ANGELA DUFRESNE – PARLORS AND PASTORALS
2012-09-10In most instances, the paintings have been executed alla prima. Through these single, sustained sessions, Dufresne animates familiar subjects in unexpected ways, generating “cover” versions of her own as well as a sense of emotional urgency.
What begins as a riff expands, through layered association, to a dense, lushly symphonic scale. In Lady David-Rosemary Angeles in a Golden Swamp, the artist inverts the gender of Bernini’s biblical David, combining portraits of her mother and herself, and isolates the torquing figure against a backdrop inspired by an Albert Bierstadt landscape as well as trees from the Hudson Valley. An exploration of Tiépolo’s The Banquet of Cleopatra turns into Banquette Concerto with Head; the balustrade in the background of the original Baroque painting becomes a rope bridge, the table centerpiece a severed head, an exploratory mark Condoleezza Rice.

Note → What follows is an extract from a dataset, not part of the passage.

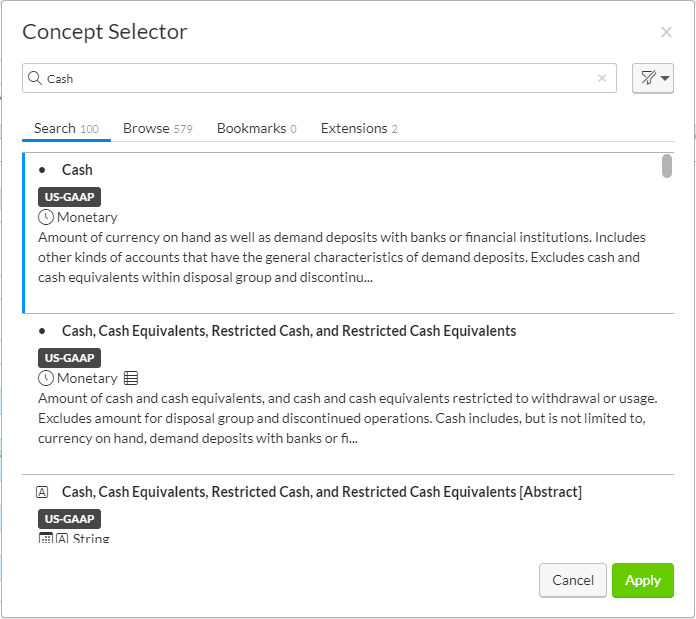Viewport: 696px width, 619px height.
Task: Select the Cash concept result
Action: coord(77,170)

Dufresne’s investigations emerge not from fandom or homage but the impulse to inhabit known material and discover unexpected points of connection. In merging contradictory or improbable elements – Buster Keaton at a film screening of John Singleton Copley’s Watson and the Shark, for instance, Dufresne erases the lines between pop vernacular and fine art, spectator and performer, memory and imagination.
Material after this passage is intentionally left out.